Sesampainya di ladang, dia lekas memeriksa semua tanamannya secara terperinci. Ada
beraneka macam tumbuhan yang ditanamnya, dia petani yang sangat pintar, dengan
perhitungan yang terperinci, membuat panennya selalu bagus di setiap tahunnya.
Pria dengan usia sekitar 34 tahun ini bernama Yanko Abu Masayi, yang telah memiliki
istri bernama Haity dan 2 anak laki-laki.

Dia memiliki seorang teman yang sangat tangkas dalam mencari ikan di sungai, dan
selalu berangan-angan untuk menjadi salah satu tentara perang kerajaan, yang bertugas
menjaga ibukota Katana. Kota yang sangat indah, itulah yang selalu di ucapkan olehnya
pada Yanko. Orang ini bernama Wezi. Dia pun telah memiliki seorang anak laki-laki.

Di sore hari itu, seusai bertani mereka merancanakan untuk pergi kesungai untuk
mencari ikan, dan kebetulan pada saat itu, sungai yang melintasi desa mereka tersebut tengah di banjiri oleh ikan-ikan kiriman dari lautan Terania. Lautan luas di bagian utara
kerajaan Eric’.

Dengan hanya bermodal perahu kecil dan alat penangkap ikan seadanya yang mereka
milikai, Yanko dan Wezi siap memanen ikan dengan rasa riang dan gembira.
Saat tengah asik menangkap ikan dengan jerami kecil, mereka di kejutkan seekor ikan
dengan ukuran yang sangat besar. Satu kibasan ekor siripnya, seketika perahu yang di
kenakan mereka hancur, hanya meninggalkan serpihan–serpihan kayu sebagai sandaran
agar tetap berada di permukaan air.

Tak puas hanya dengan itu, ikan raksasa tersebut seakan melihat santapan lezat pada 
Yanko dan Wezi yang sedang berusaha agar tetap barada di purmukaan air. Bgitu sangat
cepat sang ikan berenang menuju mereka, Wezi yang menyadari hal itu, mencoba
mempertahankan diri dengan serpihan kayu yang berbentuk tombak, mengarahkan pada
ikan raksasa yang berenang cepat menuju kearahnya itu.

Serangan pertama berhasil di halau olehnya dengan menancapkan serpihan kayu pada
mata ikan tersebut, yang membuat sang ikan raksasa berenang menuju arah lain. Wezi
sedikit merasa tenang dan sangat bersyukur karena nyawanya berhasil selamat, namun
tetap dengan penuh kewaspadaan.

Sedangkan Yanko masih terus berusaha berada di atas permukaan karena kemampuan
renangnya yang tidak terlalu mahir, tanpa memikirkan apapun dan seakan tak sadar
dengan bahaya yang mengintai mereka berdua.

Melihat temannya tersebut Wezi langsung berenang menuju Yanko sambil membawa
serpihan kayu yang cukup besar untuk di berikan kepada Yanko sebagai sandaran agar
tetap berada di atas permukaan air. Namun di tengah perjalanan menuju Yanko, Wezi
kembali di serang oleh ikan raksasa. Tanpa mampu menghindar, serangan  sang ikan
raksasa tersebut tepat mengenai salah satu kakinya, tanpa ampun ikan raksasa itu
dengan sekejap mematahkan kakinya, dan wezi pun terpental cukup jauh.
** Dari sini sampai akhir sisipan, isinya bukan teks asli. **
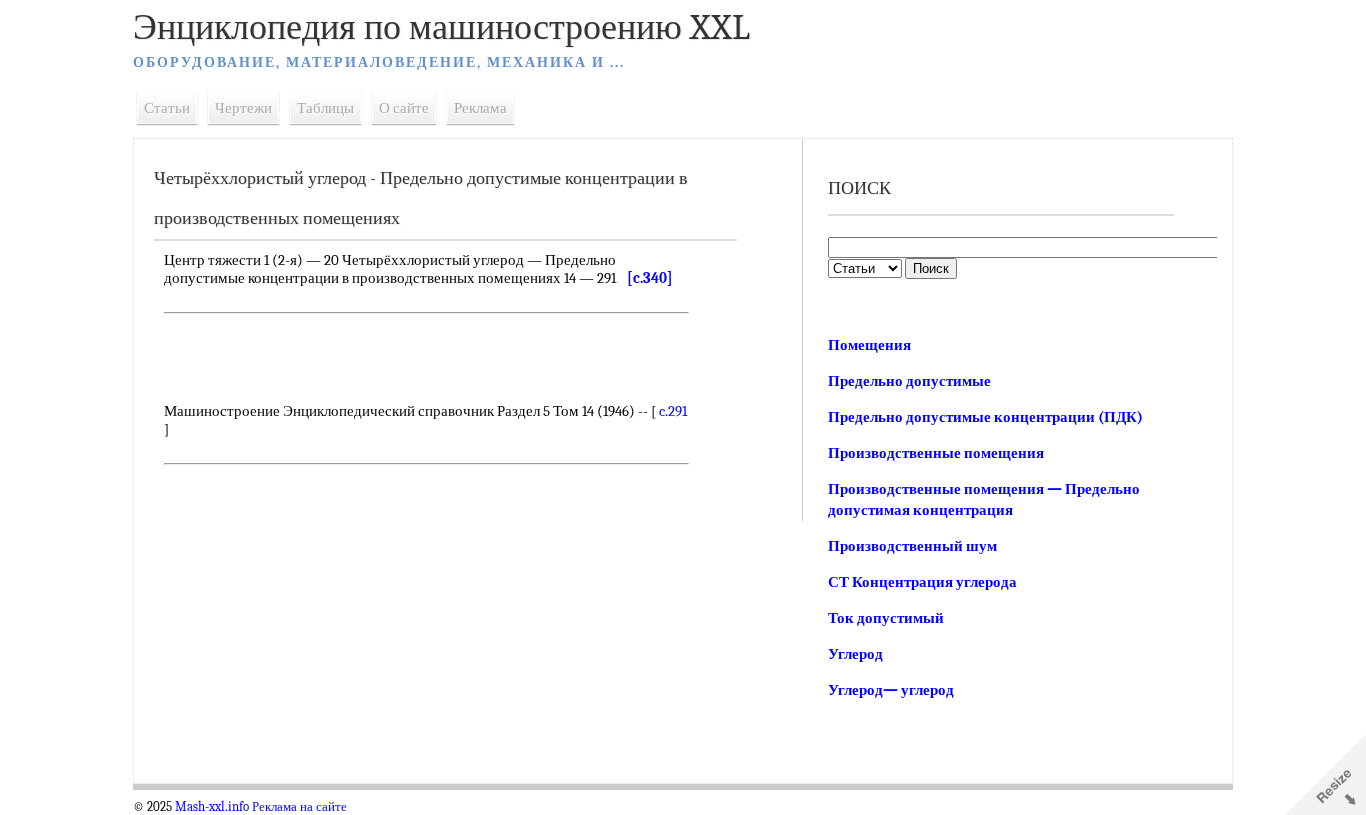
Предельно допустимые (909, 381)
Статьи (167, 108)
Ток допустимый (886, 618)
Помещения (869, 345)
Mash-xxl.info (212, 807)
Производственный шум (912, 546)
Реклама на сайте (299, 807)
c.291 (673, 411)
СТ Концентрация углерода (922, 582)
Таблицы (325, 108)
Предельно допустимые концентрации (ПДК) (985, 417)
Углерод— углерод (891, 690)
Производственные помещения (936, 453)
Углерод (855, 654)
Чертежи (243, 108)
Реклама (480, 108)
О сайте (404, 108)
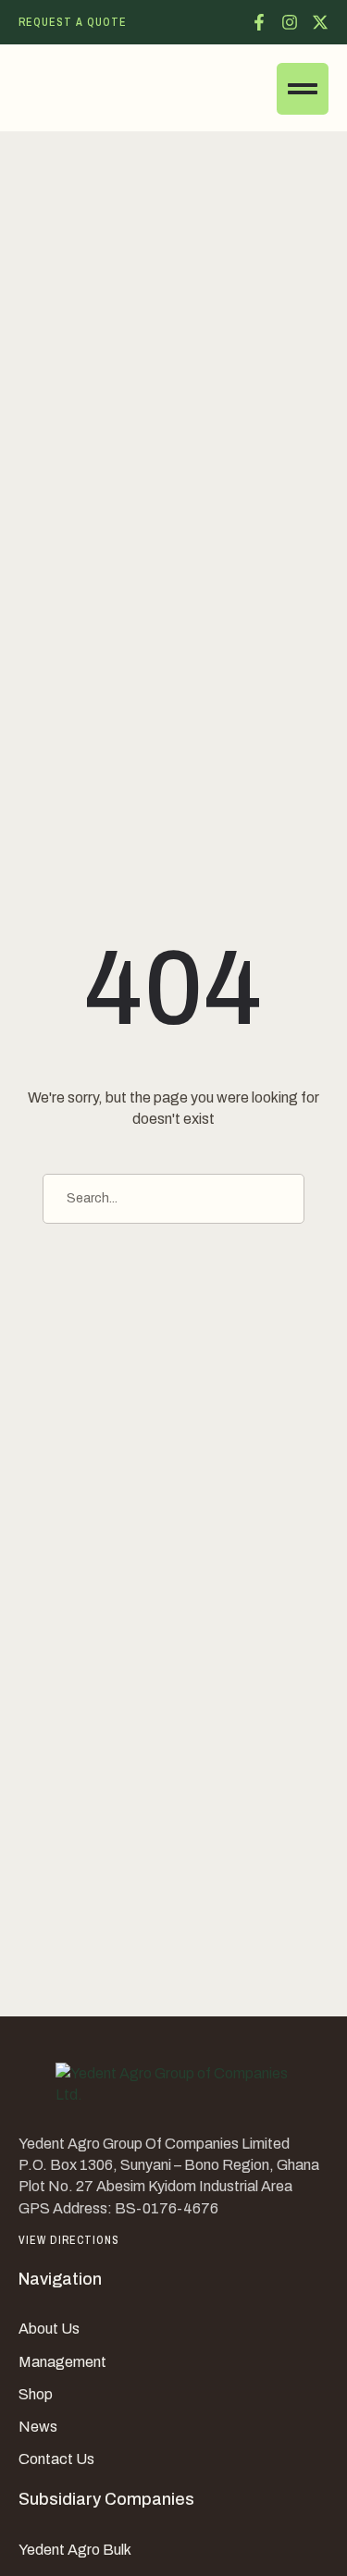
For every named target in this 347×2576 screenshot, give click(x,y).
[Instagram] (289, 22)
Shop (36, 2394)
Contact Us (56, 2459)
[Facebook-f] (259, 22)
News (38, 2426)
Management (62, 2362)
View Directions (69, 2240)
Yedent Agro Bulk (75, 2550)
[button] (73, 22)
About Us (49, 2328)
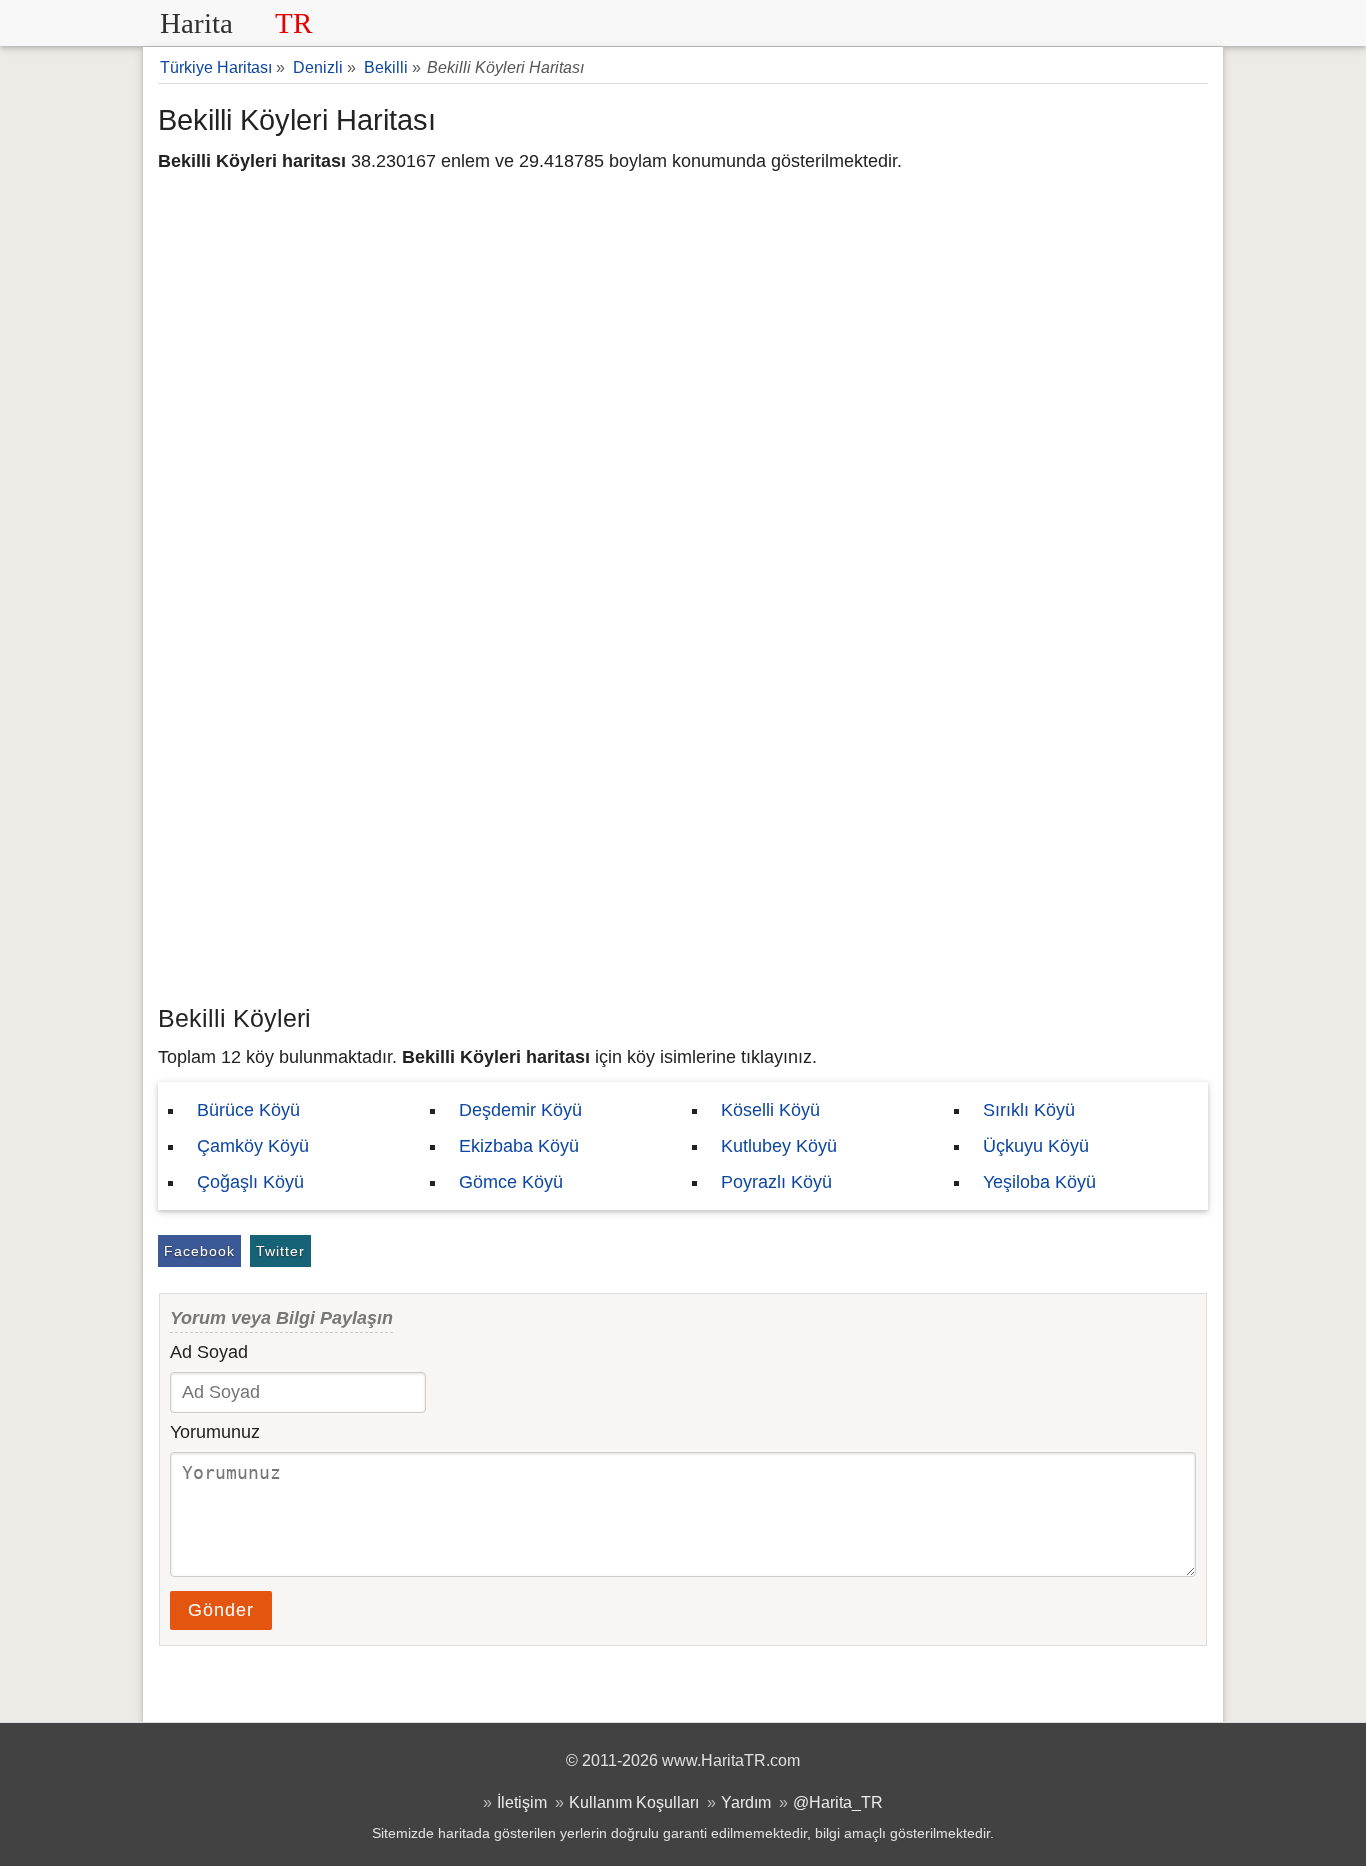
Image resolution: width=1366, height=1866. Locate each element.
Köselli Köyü (770, 1110)
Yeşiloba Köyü (1039, 1182)
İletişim (522, 1802)
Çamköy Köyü (253, 1146)
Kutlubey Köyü (779, 1146)
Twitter (280, 1251)
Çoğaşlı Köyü (250, 1182)
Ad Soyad (209, 1352)
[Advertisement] (683, 845)
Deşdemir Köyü (520, 1110)
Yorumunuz (215, 1432)
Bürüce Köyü (248, 1110)
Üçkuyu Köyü (1036, 1146)
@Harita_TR (838, 1802)
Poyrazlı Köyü (776, 1182)
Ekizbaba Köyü (519, 1146)
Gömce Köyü (511, 1182)
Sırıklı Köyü (1029, 1110)
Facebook (199, 1251)
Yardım (746, 1802)
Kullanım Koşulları (634, 1802)
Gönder (221, 1610)
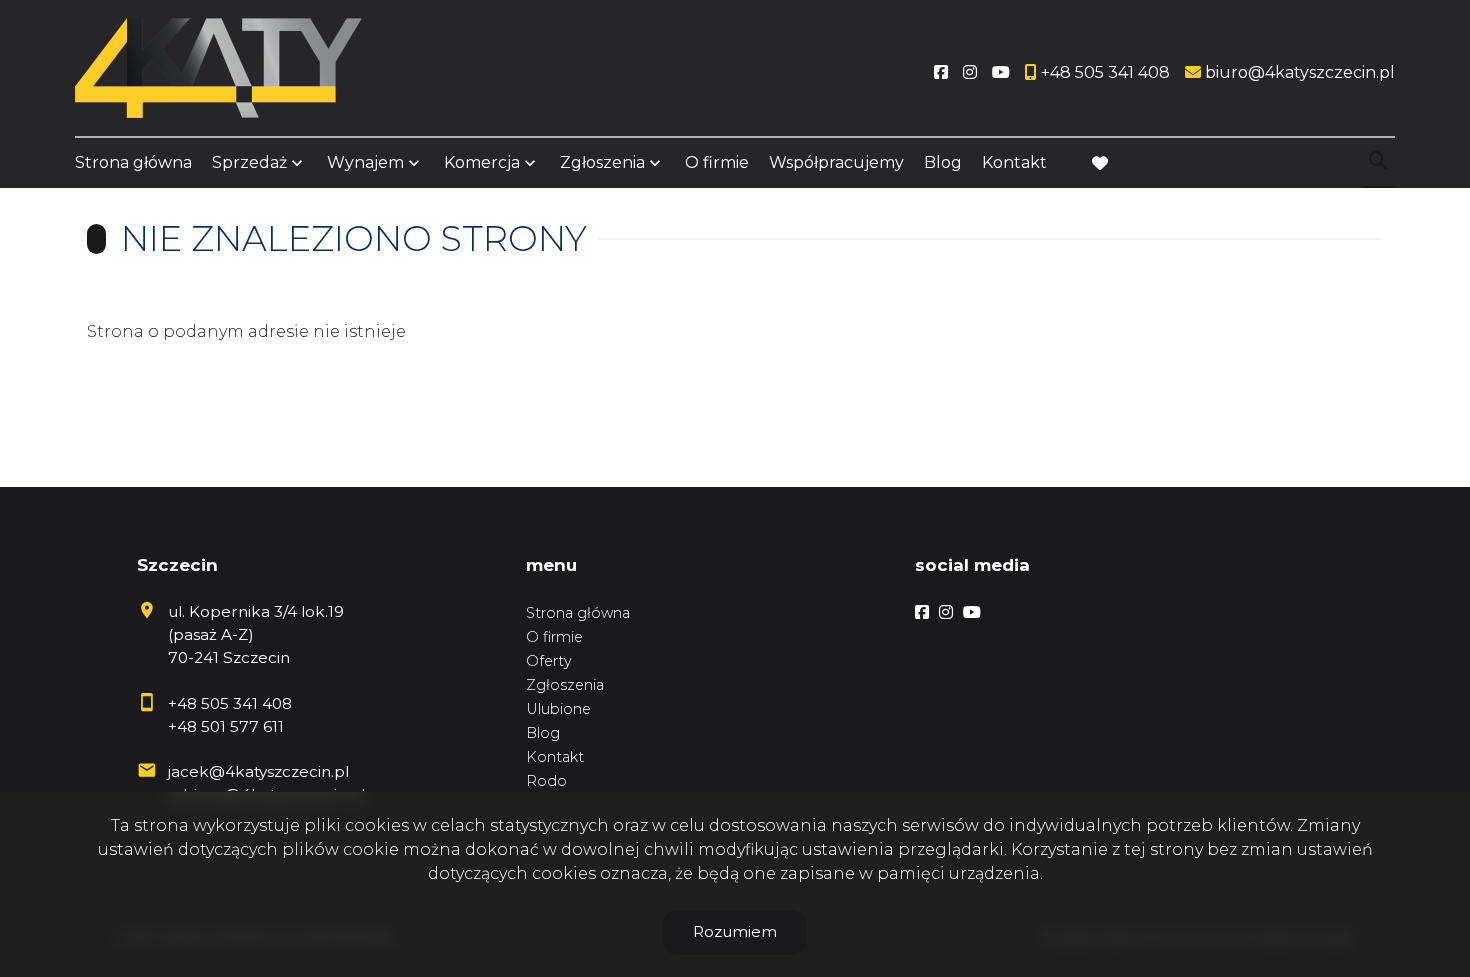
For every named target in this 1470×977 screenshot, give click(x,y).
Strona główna (133, 162)
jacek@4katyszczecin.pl (258, 771)
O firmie (717, 162)
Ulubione (558, 709)
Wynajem (365, 162)
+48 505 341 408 (230, 703)
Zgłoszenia (565, 685)
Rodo (546, 781)
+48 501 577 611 (226, 726)
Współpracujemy (836, 162)
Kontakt (1014, 162)
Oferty (549, 661)
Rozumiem (735, 931)
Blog (943, 162)
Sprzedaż (249, 162)
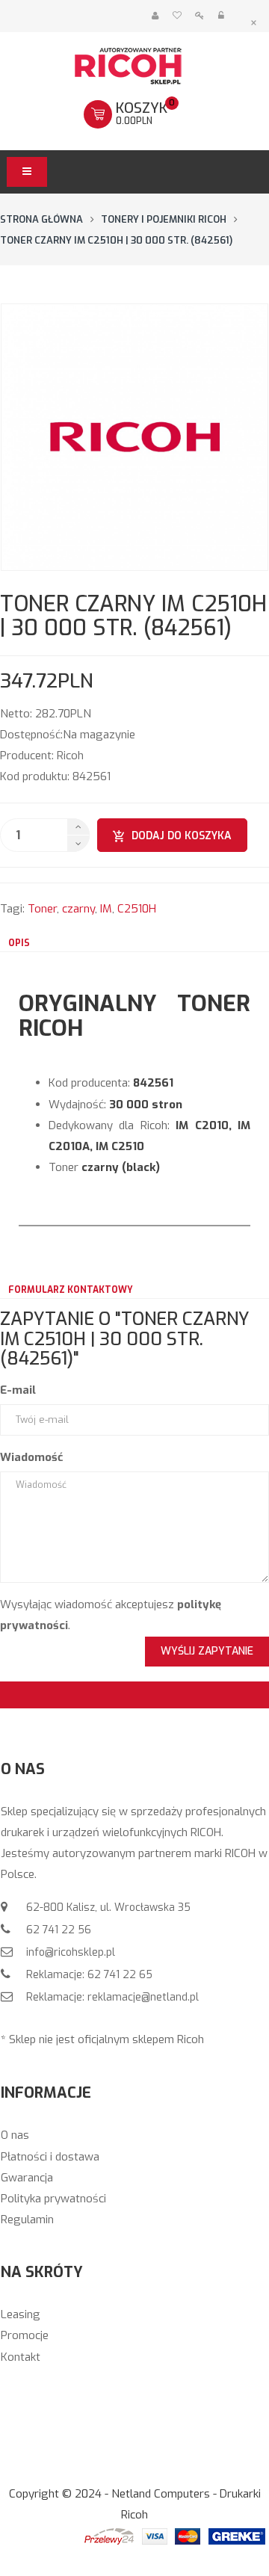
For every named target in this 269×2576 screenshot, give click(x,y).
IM (106, 908)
Yanko yang melihat kejadian tersebut dengan sangat jelas, membuat tubuhnya gemetar
di penuhi rasa takut yang menggila. Matanya menjadi kosong. Dengan setengah sadar
Wezi mengisyaratkan pada Yanko untuk segera menuju tepi sungai.

“cepat pergi bodoh!!!” Dengan mengumpulkan tenaga yang tersisah, wezi meneriakan
kepada Yanko agar segera pergi.

Yanko yang tengah melamun karena rasa takutnya itu, tersadar mendengar suara Wezi..

“heeeeiiii, apa yuang kau lakukan!, pergi!!, cepat pergiiii!”  Kembali wezi meneriakan
kepada Yanko agar segera pergi.

Dengan berpegangan pada sepotong kayu Yanko berenang menuju  tepi sungai.
Meninggalkan Wezi sendiri.

Agar ikan tersebut tak mengincar Yanko, Wezi memanfaatkan darahnya yang begitu
banyak untuk memancing ikan raksasa itu agar kembali menyerangnya, dan
memberikan sedikit waktu kepada Yanko untuk menuju tepi sungai.

Sesampainya di tepi sungai Yanko segera meninggalkan tempat itu tanpa sekalipun
menoleh kembali kearah sungai tersebut. Deburan ombak masih terus terdengar di
telinga Yanko.

Tak seberapa jauh Yanko berjalan, suara sungai kembali tenang. Menyadari hal tersebut
Yanko terdiam sejenak menghentikan langkahnya. Tanpa tersadar air matanya menetes
begitu deras. Ia menyadari kembali tenangnya suara sungai, menandakan temannya
telah tiada, di telan ikan raksasa tersebut.

Yanko merubah arahnya untuk pulang, menuju tengah hutan, untuk melampiaskan
amarahnya atas ketakberdayaannya hingga membuat sahabat karibnya mati dengan
teragis, di depan matanya sendiri demi menyelamatka dirinya.

Bersambung......

Tuesday 8 January 2013

Leganda Yang Selalu Bersinar Meski Telah Tiada

Asep Muhlisin, adalah satu dari sekian ribu anggota NAFC (Nike Ardilla Fans club) yang kini tersebar tak hanya tanah asalnya, Ciamis, Jawa Barat, tetapi hingga ke Madagaskar, Afrika. Mereka menjadi fans, sejak Nike Ardilla masih berjaya di blantika musik pop Tanah Air. Hingga kini, tidak sedikit bermunculan fans baru, meski sang Bintang telah lama wafat.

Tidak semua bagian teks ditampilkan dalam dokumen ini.